Corsair did a fine job at tuning this headset’s performance, with other upgraded features to match. It’s lighter than the 1500, and I found it fits much better to my head. The padded ear cups are still deep and roomy, but now they rotate inward toward your temples, allowing for a more comfortable fit and longer hours of wear. This was a problem with the 1500, which could only rotate outward, putting more pressure on the back of my ears, sitting up against the inner shield. The adjustable headband is comfy and flexible, and like the 1500, the 2000 is still eyewear friendly.
The trim is less chrome-like, and has more of a matte brushed look. Isolation from outside noise is minimal, but it could be helpful in a LAN environment, in case your buddy next to you needs to yell over. This headset can still be used while plugged in for charging, as long as the dongle is connected too. The microphone is high quality, and sounds great both in-game and over VOIP apps like Skype. The mic also now automatically mutes when flipped up to its resting position, which is something already seen on Logitech’s G35, but convenient nevertheless.
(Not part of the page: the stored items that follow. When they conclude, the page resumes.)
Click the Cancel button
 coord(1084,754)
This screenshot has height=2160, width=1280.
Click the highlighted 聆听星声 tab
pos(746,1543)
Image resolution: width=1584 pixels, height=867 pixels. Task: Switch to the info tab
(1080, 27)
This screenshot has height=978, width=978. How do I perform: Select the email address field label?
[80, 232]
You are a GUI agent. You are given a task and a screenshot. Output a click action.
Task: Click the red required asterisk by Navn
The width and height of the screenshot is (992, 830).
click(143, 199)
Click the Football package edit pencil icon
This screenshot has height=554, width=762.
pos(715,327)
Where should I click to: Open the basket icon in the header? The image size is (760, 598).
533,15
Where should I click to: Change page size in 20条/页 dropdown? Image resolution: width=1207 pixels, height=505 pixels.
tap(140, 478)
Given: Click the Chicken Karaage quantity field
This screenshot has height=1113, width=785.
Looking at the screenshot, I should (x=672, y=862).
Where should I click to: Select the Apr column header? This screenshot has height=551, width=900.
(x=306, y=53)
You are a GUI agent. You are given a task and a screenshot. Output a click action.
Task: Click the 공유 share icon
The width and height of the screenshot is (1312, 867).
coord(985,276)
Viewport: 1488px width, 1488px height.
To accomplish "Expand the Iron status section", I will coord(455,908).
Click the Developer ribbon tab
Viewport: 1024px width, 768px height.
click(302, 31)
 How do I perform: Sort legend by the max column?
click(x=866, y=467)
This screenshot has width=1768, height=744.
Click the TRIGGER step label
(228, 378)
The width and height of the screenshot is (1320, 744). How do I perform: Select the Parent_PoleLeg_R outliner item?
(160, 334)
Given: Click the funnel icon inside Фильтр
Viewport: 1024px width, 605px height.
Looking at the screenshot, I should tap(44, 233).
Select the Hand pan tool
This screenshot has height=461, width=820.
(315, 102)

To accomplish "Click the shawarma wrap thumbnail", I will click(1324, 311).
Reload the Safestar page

I enjoyed Corsair’s Vengeance 1500 headset so much that I was expecting more from the Vengeance 2000. With so many new features on the table, it’s difficult to understand why Corsair didn’t borrow what already worked well from previous models. On the other hand, Dolby Labs licensing can be a pretty penny when compared to cheaper media codecs, but labeling the product as “7.1” is misleading. It’s comfortable, it’s light, it's wireless, and it sounds great - but unfortunately it’s not surround.